● **Assignment**
Would you please return the lines of the entries below starting at the line that has "Instruction: Click the Re-entry" and ending at the line that has "Switch to the 2 Seleção tab", both included, exactly as they are?
══════
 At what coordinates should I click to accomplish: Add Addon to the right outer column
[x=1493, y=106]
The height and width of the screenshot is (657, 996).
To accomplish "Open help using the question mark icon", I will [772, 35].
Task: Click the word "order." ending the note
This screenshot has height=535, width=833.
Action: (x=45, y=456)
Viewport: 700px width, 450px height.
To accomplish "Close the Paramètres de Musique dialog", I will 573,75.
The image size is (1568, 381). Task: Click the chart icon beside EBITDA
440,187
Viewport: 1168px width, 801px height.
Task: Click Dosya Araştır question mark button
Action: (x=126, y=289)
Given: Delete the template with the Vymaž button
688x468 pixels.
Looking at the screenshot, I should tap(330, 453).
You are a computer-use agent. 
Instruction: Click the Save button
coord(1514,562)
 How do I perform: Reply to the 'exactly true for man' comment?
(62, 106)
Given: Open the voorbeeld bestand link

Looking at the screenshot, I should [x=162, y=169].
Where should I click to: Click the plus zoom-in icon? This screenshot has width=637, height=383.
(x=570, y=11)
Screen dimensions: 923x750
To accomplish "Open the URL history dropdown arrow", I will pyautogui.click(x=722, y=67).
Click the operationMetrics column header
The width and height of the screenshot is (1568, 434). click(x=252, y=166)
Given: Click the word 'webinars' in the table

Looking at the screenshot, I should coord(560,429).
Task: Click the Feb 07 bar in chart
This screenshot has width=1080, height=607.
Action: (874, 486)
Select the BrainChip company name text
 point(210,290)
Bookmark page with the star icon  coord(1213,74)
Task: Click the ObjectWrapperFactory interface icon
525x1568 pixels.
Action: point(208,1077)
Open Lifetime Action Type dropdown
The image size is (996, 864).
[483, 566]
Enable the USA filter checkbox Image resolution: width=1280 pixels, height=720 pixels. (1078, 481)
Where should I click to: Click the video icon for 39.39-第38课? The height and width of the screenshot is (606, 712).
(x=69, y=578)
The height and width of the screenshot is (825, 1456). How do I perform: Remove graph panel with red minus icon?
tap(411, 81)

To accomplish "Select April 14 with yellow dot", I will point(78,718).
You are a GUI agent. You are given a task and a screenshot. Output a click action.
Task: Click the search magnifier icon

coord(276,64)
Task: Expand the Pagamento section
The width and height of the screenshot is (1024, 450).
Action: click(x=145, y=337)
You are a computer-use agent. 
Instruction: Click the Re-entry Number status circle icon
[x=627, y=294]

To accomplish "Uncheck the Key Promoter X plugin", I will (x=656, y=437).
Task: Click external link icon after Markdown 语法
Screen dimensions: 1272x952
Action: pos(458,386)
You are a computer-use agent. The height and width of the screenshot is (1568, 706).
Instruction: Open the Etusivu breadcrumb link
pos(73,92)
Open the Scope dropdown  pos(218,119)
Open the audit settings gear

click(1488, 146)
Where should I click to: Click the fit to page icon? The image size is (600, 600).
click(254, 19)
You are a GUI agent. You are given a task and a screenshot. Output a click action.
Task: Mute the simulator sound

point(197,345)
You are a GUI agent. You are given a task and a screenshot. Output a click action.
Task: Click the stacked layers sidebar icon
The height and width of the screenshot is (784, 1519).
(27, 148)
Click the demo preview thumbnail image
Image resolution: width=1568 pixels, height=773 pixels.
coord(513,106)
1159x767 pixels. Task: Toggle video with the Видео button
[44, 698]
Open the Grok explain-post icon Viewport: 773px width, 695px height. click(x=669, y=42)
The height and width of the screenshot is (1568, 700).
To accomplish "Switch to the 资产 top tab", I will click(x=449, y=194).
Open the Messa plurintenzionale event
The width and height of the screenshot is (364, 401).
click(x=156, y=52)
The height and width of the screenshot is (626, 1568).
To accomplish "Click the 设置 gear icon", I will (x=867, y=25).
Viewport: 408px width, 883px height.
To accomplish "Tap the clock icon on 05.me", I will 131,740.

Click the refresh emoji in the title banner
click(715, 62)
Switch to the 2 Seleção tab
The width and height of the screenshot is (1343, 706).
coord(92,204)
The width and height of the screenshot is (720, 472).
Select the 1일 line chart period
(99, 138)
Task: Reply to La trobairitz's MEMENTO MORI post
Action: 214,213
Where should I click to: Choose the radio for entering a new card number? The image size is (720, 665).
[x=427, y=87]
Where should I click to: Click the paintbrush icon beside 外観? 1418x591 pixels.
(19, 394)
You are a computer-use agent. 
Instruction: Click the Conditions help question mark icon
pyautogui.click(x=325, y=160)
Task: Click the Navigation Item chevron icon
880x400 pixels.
══════
● **Task result**
Instruction: Click the Re-entry Number status circle icon
[x=627, y=294]

To accomplish "Uncheck the Key Promoter X plugin", I will (x=656, y=437).
Task: Click external link icon after Markdown 语法
Screen dimensions: 1272x952
Action: pos(458,386)
You are a computer-use agent. The height and width of the screenshot is (1568, 706).
Instruction: Open the Etusivu breadcrumb link
pos(73,92)
Open the Scope dropdown  pos(218,119)
Open the audit settings gear

click(1488, 146)
Where should I click to: Click the fit to page icon? The image size is (600, 600).
click(254, 19)
You are a GUI agent. You are given a task and a screenshot. Output a click action.
Task: Mute the simulator sound

point(197,345)
You are a GUI agent. You are given a task and a screenshot. Output a click action.
Task: Click the stacked layers sidebar icon
The height and width of the screenshot is (784, 1519).
(27, 148)
Click the demo preview thumbnail image
Image resolution: width=1568 pixels, height=773 pixels.
coord(513,106)
1159x767 pixels. Task: Toggle video with the Видео button
[44, 698]
Open the Grok explain-post icon Viewport: 773px width, 695px height. click(x=669, y=42)
The height and width of the screenshot is (1568, 700).
To accomplish "Switch to the 资产 top tab", I will click(x=449, y=194).
Open the Messa plurintenzionale event
The width and height of the screenshot is (364, 401).
click(x=156, y=52)
The height and width of the screenshot is (626, 1568).
To accomplish "Click the 设置 gear icon", I will (x=867, y=25).
Viewport: 408px width, 883px height.
To accomplish "Tap the clock icon on 05.me", I will 131,740.

Click the refresh emoji in the title banner
click(715, 62)
Switch to the 2 Seleção tab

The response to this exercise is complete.